We'll be utilizing psql, a command-line interface (CLI) for interacting with PostgreSQL, in the following steps. In production environments, it's uncommon that you manage PostgreSQL on your own. Instead, you'll typically utilize a provider like Supabase, Managed PostgreSQL on Digital Ocean, CloudSQL on GCP, or RDS on AWS to name a few. Regardless of the chosen provider, the underlying cluster remains hosted and managed by them.

While the provider takes care of the cluster's infrastructure, you still retain responsibility for its management. This involves utilizing tools like psql to connect to the cluster and execute the necessary management tasks.

To emulate a hosting provider and simplify the process, we will establish a PostgreSQL instance locally within a container and connect to it.

docker run --name my-postgres -e POSTGRES_PASSWORD=supersecret -d postgres:16

After starting PostgreSQL, we can enter the container via:

docker exec -it my-postgres bash

Thankfully, the PostgreSQL base image on Docker Hub includes psql by default. This means we can easily connect to our local database using the following command:

psql -h localhost -U postgres

A command prompt starting with postgres=# should appear, indicating that we are ready for the next steps.

Creating the Dedicated Database User

Before creating the actual database, the first step involves creating the user for our service via the following command:

CREATE USER trinity WITH ENCRYPTED PASSWORD 'i<3neo' NOSUPERUSER NOCREATEDB NOCREATEROLE;
COMMENT ON ROLE trinity IS 'She really loves Neo!';

In this step, we have created a new user named trinity with the password i<3neo. This user is not granted superuser privileges (admin access) and is restricted from creating databases or additional users. To enhance clarity, we have added a comment to the user role.

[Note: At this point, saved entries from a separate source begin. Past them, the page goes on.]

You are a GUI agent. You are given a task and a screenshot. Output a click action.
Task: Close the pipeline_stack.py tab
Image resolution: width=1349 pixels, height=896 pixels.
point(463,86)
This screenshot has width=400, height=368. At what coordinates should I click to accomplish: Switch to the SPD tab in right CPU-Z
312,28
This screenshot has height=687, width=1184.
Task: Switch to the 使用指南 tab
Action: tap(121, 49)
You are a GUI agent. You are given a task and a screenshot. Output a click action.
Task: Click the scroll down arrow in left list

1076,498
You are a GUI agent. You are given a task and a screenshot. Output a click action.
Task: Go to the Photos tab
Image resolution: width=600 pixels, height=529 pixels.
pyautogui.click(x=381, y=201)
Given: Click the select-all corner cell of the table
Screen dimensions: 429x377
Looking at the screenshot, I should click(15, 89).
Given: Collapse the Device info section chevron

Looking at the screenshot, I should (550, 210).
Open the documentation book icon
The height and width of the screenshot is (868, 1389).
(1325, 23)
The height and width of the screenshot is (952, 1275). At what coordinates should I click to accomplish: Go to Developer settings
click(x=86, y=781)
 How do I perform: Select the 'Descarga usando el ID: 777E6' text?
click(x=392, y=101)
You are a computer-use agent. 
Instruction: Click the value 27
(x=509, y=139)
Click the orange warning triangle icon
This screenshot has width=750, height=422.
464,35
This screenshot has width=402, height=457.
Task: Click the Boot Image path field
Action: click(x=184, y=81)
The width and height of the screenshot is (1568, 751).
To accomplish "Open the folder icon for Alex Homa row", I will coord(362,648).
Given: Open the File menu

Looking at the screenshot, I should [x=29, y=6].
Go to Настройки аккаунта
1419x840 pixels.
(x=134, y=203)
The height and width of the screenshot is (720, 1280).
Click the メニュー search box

Following the user creation, executing the `\du+`` command will list all existing users on the PostgreSQL instance:

List of roles
Role name | Attributes | Description
-----------+------------------------------------------------------------+-----------------------
postgres | Superuser, Create role, Create DB, Replication, Bypass RLS |
trinity | | She really loves Neo!

Creating the User's Dedicated Database

In the next step, we will create the actual database and assign ownership to the previously created user:

CREATE DATABASE trinitydb WITH OWNER = 'trinity' ENCODING = 'UTF-8';

This statement create a new database named trinitydb and assigns ownership to the user trinity. The database encoding is set to UTF-8 for optimal character representation. Please adapt the encoding to suit the specific needs of your service.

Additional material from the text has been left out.